Task Library - Now Available!

There’s still the problem that the delayed function is eventually going to be called no matter what. Long-running “cancelled” delays will still be sitting uselessly in the scheduler. Additionally, if you pass a thread, you can’t safely reuse it until the delay is finished, or it will be resumed unexpectedly.

It would be great if delay returned a function or something that actually cancelled the delayed call.

4 Likes

I would argue that if you’re canceling things frequently enough that the extra threads sitting in the scheduler is a problem, then there’s other architectural problems going on. Cancelation should not be a hot path in your code.

5 Likes

Thank you for this! Exactly what I needed and very insightful. My code is eventually called so it isn’t an issue for me anyway. Thank you for the wrapper too, appreciate it.

Do you think task.delay would be the best method to go about this? I’m not certain how the task scheduler works and if this affects it much. Essentially every time I press F, this function would execute and call task.delay, so you could be spamming task.delay. That wouldn’t matter, would it?
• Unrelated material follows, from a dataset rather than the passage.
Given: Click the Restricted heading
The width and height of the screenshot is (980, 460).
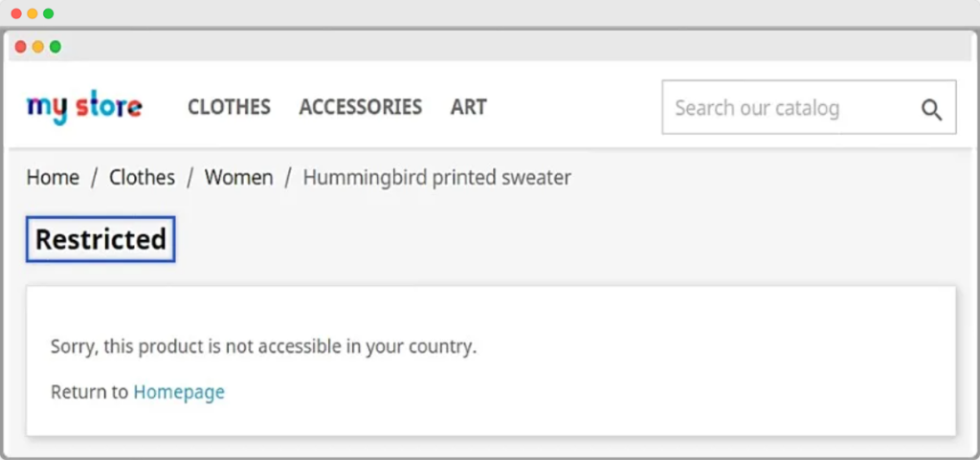Looking at the screenshot, I should coord(100,239).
If your user can press F fast enough to flood the thread scheduler in that way they’ll probably break their F key before they break your game :joy:

And if we’re talking server side, there’s probably way more expensive Remotes for an exploiter to spam than that one, if you’re trying to fully cover that avenue you really need handcrafted flood checks on every Remote that could do something too expensive and freeze the server.

6 Likes

This is honestly extremely useful, wait() has been my enemy for many years, and to finally see it improved with a custom way to handle the task scheduler is so great.

Since you said task.spawn could be expensive, would it be better to use a fastSpawn method or switch?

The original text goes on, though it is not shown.